Consignes et exigences ::
Rédigez la suite du texte consacré à l’état de flow, en reprenant après sa dernière phrase.

Extrait retenu ::
____

Le changement, nécessite aussi de mobiliser une attention particulière sur la manière de s’engager dans une tâche, afin notamment de ne pas revenir sur des manières de fonctionner antérieures. La manière dont on prête attention doit être intense en qualité. Or l’état de flow offre la possibilité de décupler ses capacités attentionnelles.

Les attentes positives à l’égard du changement ainsi que la possibilité d’une expérimentation consciente et maîtrisée sont aussi des composantes centrales au processus de changement.

Encore une fois, l’expérience de flow le permet, au travers d’une expérimentation profondément satisfaisante et d’attentes très positives liées au plaisir ressenti.

Plus largement, l’expérience du flow potentialise l’apprentissage, la motivation et la créativité, compétences centrales du processus de changement.

Comment déclencher un état de Flow :

L’ambition de ceux qui ont expérimenté le flow est de pouvoir déclencher cet état sur commande afin d’en tirer les bénéfices dans toutes les situations où il est nécessaire d’être performant.

Des “triggers” ou déclencheurs ont été repérées :

Psychologiques : des stratégies internes qui permettent de centrer l’attention sur l’instant présent.

Prêter une attention particulièrement intense. Une expérience du flow requiert de longues périodes de concentration en continue. Il est indispensable de renoncer à exercer plusieurs tâches simultanément, et de construire un environnement peu perturbateur.

____

Données fournies ::
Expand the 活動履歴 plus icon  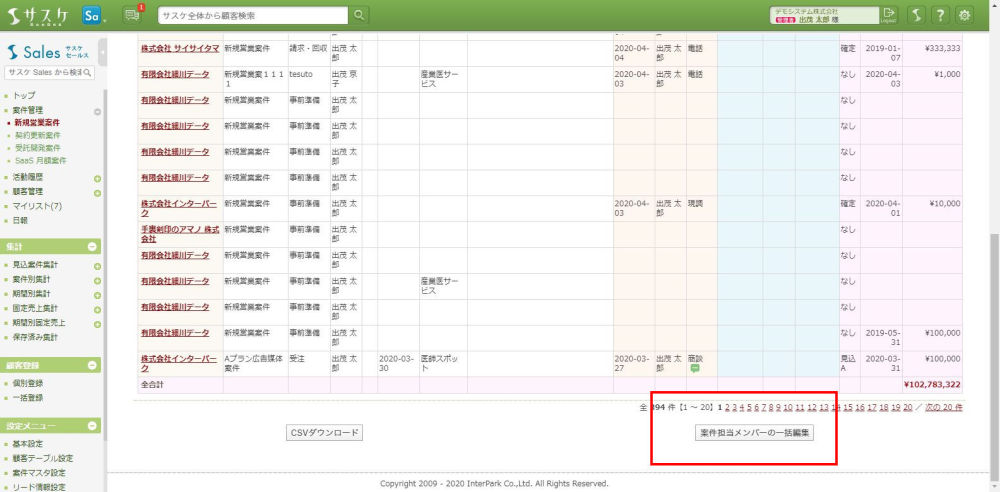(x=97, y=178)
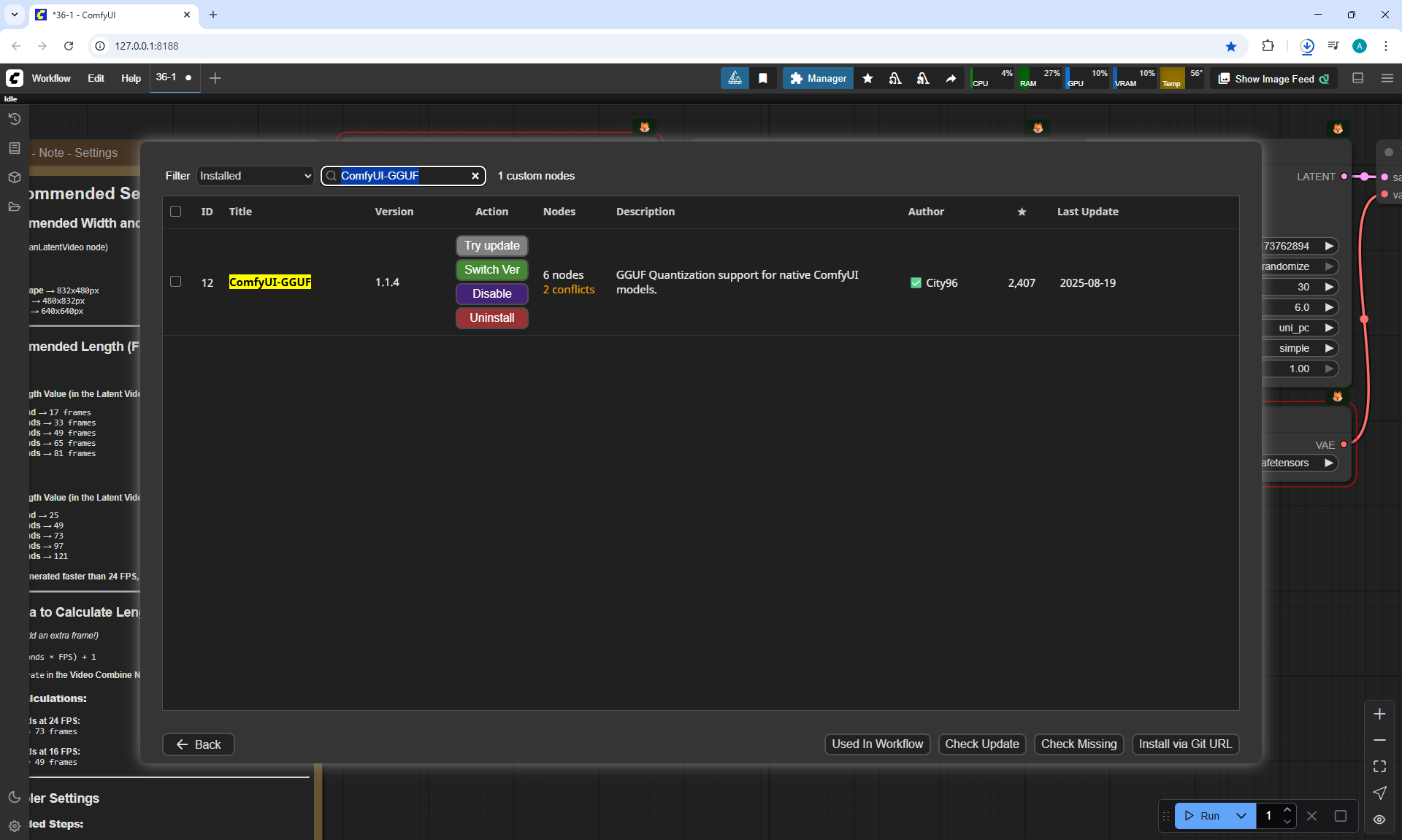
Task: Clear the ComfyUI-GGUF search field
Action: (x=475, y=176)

____

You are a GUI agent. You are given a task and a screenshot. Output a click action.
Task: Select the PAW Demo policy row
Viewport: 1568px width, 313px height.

____

Résultat final ::
Avoir des objectifs clairs, posés d’emblée et sur lesquels on ne ressent pas le besoin de s’interroger afin de rester dans l’instant présent.

Recevoir un feedback permanent : il permet de savoir là où on en est dans la réalisation de son objectif et d’ajuster sa manière de faire en temps réel. Il est nécessaire de concevoir sa tâche en intégrant des modalités de feedback bien établies.

Environnementaux : ce sont des qualités liées à l’environnement qui soutiennent la pérennité et l’engagement profond dans l’expérience optimale.

La présence de conséquences importantes liées à la tâche. Le niveau d’enjeu est un soutien important de l’attention portée sur la tâche. C’est pourquoi les sports extrêmes sont souvent des sources de flow intense.

Un environnement riche, proposant de la nouveauté, de l’incertitude et de la complexité. Ces caractéristiques nous poussent à mobiliser plus fortement notre attention favorisant la qualité de l’expérience.

Sociaux : ce sont des moyens d’altérer les conditions d’interactions sociales pour favoriser plus d’expérience de flow en groupe.

Chaque participant doit montrer un même niveau de concentration, ce qui permet la synergie dans l’expérience partagée.

Un objectif clair et partagé entre tous, qui nécessite de l’engagement pour tous, tout en laissant place à la créativité collective.

Une communication efficiente et constructive. Pour avancer, chacun doit s’étayer sur l’apport de l’autre, sans le nier.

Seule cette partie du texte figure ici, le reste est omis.